DATA EXTRACTS below:

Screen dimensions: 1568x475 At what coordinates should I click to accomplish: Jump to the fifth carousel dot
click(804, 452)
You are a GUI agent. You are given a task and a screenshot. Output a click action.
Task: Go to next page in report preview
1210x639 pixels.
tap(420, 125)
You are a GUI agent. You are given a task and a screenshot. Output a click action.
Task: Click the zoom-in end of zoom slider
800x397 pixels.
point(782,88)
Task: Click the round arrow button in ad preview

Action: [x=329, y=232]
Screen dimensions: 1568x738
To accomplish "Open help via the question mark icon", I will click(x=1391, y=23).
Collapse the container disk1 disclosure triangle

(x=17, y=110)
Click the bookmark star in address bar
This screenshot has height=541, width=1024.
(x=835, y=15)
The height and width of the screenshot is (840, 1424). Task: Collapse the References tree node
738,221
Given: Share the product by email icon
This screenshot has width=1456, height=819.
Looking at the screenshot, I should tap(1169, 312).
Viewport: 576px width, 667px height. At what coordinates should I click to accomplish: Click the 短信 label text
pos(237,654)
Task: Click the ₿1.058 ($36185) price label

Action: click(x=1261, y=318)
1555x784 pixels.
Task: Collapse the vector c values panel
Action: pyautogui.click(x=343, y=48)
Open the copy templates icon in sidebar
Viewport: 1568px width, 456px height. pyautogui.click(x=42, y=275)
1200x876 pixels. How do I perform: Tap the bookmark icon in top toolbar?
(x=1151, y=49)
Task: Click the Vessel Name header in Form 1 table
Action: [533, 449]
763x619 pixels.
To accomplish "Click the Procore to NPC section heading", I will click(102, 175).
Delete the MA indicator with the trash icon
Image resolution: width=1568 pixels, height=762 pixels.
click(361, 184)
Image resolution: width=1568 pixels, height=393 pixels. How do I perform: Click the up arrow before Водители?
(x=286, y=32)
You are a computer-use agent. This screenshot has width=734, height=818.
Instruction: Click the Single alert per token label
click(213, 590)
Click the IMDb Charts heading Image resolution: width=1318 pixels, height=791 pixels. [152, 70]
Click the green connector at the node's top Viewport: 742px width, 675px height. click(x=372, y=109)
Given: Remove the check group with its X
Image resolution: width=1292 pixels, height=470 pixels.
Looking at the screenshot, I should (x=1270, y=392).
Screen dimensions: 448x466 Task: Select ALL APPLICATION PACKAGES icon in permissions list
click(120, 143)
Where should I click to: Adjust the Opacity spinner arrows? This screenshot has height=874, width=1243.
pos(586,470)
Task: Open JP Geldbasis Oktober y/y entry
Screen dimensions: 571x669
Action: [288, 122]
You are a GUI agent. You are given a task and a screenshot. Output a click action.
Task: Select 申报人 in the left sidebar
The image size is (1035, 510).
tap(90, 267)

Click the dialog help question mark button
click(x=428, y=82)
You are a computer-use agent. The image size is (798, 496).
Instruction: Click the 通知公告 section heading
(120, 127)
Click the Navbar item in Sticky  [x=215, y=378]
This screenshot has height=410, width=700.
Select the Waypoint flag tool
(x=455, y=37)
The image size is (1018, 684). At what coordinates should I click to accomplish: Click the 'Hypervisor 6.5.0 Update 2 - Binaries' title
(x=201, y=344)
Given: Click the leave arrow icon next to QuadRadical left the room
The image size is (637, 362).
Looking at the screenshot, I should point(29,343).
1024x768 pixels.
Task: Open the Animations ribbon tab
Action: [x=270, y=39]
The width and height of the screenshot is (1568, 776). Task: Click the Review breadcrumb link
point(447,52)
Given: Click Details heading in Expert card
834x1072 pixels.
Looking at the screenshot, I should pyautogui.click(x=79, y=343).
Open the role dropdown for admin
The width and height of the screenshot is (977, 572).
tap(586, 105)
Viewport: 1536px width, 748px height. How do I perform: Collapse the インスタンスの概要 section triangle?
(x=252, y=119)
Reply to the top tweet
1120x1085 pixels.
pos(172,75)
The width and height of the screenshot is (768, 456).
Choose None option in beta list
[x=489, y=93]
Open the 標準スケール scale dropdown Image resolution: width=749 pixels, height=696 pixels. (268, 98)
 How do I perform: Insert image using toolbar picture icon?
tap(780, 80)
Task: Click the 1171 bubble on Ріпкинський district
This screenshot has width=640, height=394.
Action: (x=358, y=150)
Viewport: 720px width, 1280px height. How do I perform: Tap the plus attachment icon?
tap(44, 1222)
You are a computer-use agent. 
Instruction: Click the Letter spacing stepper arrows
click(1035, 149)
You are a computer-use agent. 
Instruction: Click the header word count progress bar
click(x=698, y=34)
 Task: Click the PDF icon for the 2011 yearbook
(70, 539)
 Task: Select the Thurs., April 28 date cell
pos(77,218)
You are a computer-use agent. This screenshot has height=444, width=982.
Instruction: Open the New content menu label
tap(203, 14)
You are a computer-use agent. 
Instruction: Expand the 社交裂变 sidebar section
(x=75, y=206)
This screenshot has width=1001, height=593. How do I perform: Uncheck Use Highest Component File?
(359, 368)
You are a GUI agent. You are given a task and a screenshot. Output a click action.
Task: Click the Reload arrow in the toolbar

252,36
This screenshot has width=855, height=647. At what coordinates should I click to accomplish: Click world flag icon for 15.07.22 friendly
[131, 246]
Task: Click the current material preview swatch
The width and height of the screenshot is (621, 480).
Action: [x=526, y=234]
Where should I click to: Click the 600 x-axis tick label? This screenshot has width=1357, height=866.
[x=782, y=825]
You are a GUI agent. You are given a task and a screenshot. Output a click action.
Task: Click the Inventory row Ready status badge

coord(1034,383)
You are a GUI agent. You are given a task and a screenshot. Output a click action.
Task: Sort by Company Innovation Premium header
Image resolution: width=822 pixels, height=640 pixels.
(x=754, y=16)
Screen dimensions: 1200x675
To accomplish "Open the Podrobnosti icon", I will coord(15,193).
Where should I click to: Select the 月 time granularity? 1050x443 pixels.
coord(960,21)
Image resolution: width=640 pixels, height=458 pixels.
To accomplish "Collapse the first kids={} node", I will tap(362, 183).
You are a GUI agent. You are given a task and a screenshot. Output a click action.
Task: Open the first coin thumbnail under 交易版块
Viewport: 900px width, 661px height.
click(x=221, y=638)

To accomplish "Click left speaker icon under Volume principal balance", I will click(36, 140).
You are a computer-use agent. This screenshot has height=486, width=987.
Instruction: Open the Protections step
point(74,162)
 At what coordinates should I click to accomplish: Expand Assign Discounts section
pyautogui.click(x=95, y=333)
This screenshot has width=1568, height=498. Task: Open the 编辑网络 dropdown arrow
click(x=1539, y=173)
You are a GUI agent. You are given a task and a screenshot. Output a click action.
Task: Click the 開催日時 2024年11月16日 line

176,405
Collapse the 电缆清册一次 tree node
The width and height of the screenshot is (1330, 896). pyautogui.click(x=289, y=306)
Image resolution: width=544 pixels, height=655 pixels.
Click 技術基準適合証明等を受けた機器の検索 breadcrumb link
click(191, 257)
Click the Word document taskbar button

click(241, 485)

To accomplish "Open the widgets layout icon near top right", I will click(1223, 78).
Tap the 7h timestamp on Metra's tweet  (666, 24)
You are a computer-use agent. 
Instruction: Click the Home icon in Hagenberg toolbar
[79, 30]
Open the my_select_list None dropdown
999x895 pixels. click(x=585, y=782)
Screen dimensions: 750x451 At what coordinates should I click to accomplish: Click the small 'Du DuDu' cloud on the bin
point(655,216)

End of DATA EXTRACTS.

[DIRECTIONS FOR THIS TASK]
Each line of the data that includes "with" should be copied.

[EXPECTED ANSWER]
Delete the MA indicator with the trash icon
Given: Remove the check group with its X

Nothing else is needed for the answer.